*** Opening Data for processing ***

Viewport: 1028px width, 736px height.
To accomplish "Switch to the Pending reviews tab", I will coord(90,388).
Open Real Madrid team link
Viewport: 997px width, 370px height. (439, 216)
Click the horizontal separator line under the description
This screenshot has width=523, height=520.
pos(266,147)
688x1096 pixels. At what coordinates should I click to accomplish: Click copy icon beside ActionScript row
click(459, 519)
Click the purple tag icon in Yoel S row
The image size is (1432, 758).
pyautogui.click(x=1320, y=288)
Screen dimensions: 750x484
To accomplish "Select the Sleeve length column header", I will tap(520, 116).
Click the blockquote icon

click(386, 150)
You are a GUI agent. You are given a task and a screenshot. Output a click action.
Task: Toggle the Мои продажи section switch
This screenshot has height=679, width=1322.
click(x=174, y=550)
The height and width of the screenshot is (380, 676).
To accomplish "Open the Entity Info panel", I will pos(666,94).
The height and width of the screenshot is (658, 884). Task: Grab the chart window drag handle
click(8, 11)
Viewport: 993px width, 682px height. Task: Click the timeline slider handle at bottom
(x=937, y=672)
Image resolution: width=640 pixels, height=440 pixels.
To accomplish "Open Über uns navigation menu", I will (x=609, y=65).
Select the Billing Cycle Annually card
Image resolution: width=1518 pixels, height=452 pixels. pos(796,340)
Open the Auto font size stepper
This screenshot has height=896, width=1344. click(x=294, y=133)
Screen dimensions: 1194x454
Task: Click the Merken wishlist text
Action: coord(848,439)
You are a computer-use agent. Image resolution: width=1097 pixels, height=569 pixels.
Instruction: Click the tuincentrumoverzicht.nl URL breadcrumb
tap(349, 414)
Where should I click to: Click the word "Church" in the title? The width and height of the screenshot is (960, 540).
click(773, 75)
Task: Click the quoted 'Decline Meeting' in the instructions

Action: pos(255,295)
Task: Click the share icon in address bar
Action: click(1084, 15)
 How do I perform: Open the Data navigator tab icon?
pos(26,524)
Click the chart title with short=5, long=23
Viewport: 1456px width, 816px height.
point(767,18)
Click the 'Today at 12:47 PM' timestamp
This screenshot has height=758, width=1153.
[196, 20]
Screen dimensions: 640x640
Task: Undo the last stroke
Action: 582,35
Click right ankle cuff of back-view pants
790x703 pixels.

*** Closing Data for processing ***

**Exercise aim:** Starting at the line with "Task: Click the quoted", restate every line word for word through the end of the listing above.

**Result of this exercise:**
Task: Click the quoted 'Decline Meeting' in the instructions

Action: pos(255,295)
Task: Click the share icon in address bar
Action: click(1084, 15)
 How do I perform: Open the Data navigator tab icon?
pos(26,524)
Click the chart title with short=5, long=23
Viewport: 1456px width, 816px height.
point(767,18)
Click the 'Today at 12:47 PM' timestamp
This screenshot has height=758, width=1153.
[196, 20]
Screen dimensions: 640x640
Task: Undo the last stroke
Action: 582,35
Click right ankle cuff of back-view pants
790x703 pixels.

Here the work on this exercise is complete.